--- Source ---
=======

I am removing the line:
'In the United States Army the term brigade is used instead of the term regiment, except in the cavalry. This is because a regiment has a fixed structure, whereas a brigade can be changed to suit the mission's needs.'
because it is inaccurate, and I can't think of a better replacement for it.
In the US Army, the term brigade does _not_ replace regiment. Rather, regimental units, such as 1-77 AR (1st Battalion, 77th Armor Regiment), are formed into brigades. To wit, the 2nd Brigade of the US 1st Infantry Division is currently comprised of 1-77 AR, 1-18 IN, and 1-28 IN. To these core units, other units, such as military intelligence, military police, engineers, and cavalry are assigned to form the Brigade Combat Team.
It would be true to say that regiments are generally only used for heraldic purposes. While regiments do have commanders, it is usually a secondary title for the Battalion or Brigade Commander that the regiment's unit(s) belong to.
Does this currently occur in any modern army? In every instance I'm aware of, brigade commanders are either brigadiers, or colonels; further examples might be useful, or else clarifying if this only occurred historically. Alai 04:39, 1 July 2006 (UTC)
Can I suggest no more indentations? Its making things harder to read! David.j.james 16:41, 24 May 2007 (UTC)
"In the armies of colonial powers, such as the British Empire, brigades frequently garrisoned isolated colonial posts, and their commanders had substantial discretion and local authority." This seems to contradict the regiment page, which says that regiments did this sort of duty. As far as I know in the British army brigades were only formed for major campaigns not garrison duty. David.j.james 16:41, 24 May 2007 (UTC)

=======

--- Provided data ---
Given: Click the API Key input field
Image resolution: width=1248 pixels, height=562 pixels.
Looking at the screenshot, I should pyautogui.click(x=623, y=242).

=======

--- Problems to work on ---
a – In the discussion of brigades and regiments, rewrite the stretch from "In the US Army, the" through "unit(s) belong to.", replacing "heraldic" with "ceremonial".
b – Continue the discussion of brigades and regiments from the point at which it ends.

--- Outputs by task ---
a –
In the US Army, the term brigade does _not_ replace regiment. Rather, regimental units, such as 1-77 AR (1st Battalion, 77th Armor Regiment), are formed into brigades. To wit, the 2nd Brigade of the US 1st Infantry Division is currently comprised of 1-77 AR, 1-18 IN, and 1-28 IN. To these core units, other units, such as military intelligence, military police, engineers, and cavalry are assigned to form the Brigade Combat Team.
It would be true to say that regiments are generally only used for ceremonial purposes. While regiments do have commanders, it is usually a secondary title for the Battalion or Brigade Commander that the regiment's unit(s) belong to.

b –
My understanding is that British colonial forces were deployed by battlion with regiment being an administative unit. I would assume any garrison over a single battlion would be considered a brigade. —Preceding unsigned comment added by 212.137.70.194 ( talk) 17:03, 31 October 2008 (UTC)
I don't think this really belongs in the Dab, where i was going to put it under "== See also ==". They are gleaned from the first fifty Wiki-Search hits on "brigade:
Strict-sense brigades:
Non-traditional military units:
Civilian international organizations:
Music:
Other:
--
Jerzy•
t
06:35, 31 October 2006 (UTC)
The queried expression (before editing) was "Regular Force CMBG strengths are ~4, 000 personnel." (Spacing and tilde as this--all copied and pasted). Ive made it just 4,000 but the original author might like to review it. Incidentally, I was looking at this because a WWI close relative, a (British) horse-artillery gunner/driver, was reportedly "the sole survivor of his brigade" when repatriated to Wales in early 1919. However, a few weeks later, he was killed when thrown by an unbroken horse he was riding home from a fair. Cheers Aeronian 07:00, 27 July 2007 (UTC)
My sense from a recent reading of Graves's Good-Bye to All That is that at that time brigades and regiments differed in purpose in the British army. A regiment was a peace-time unit; officers and men were all permanently assigned to a regiment, the regiment was loosely geographically-based, and for officers, at least, there was a strong sense of identity with the regiment. However, at this time, regiments were not a tactical unit - individual battalions served separately, and were integrated into different brigades with battalions from other regiments. The brigade, on the other hand, was temporary, but had tactical significance - a brigade would be composed of battalions from a somewhat random assortment of regiments. I'm not really familiar with whether this is the usual procedure, though. Some of this might be better clarified in the article, I think. john k ( talk) 08:16, 31 October 2011 (UTC)
I think that this page needs more information about other armies. It only shows brigades in western armies, and even shows brigades in Argentina and partially recognized Taiwan/Chinese Taipei/RoC, but yet doesn't show brigades in the Russian Federation or PRC. Why is this so? Di the Albanian ( talk) 15:54, 16 May 2021 (UTC)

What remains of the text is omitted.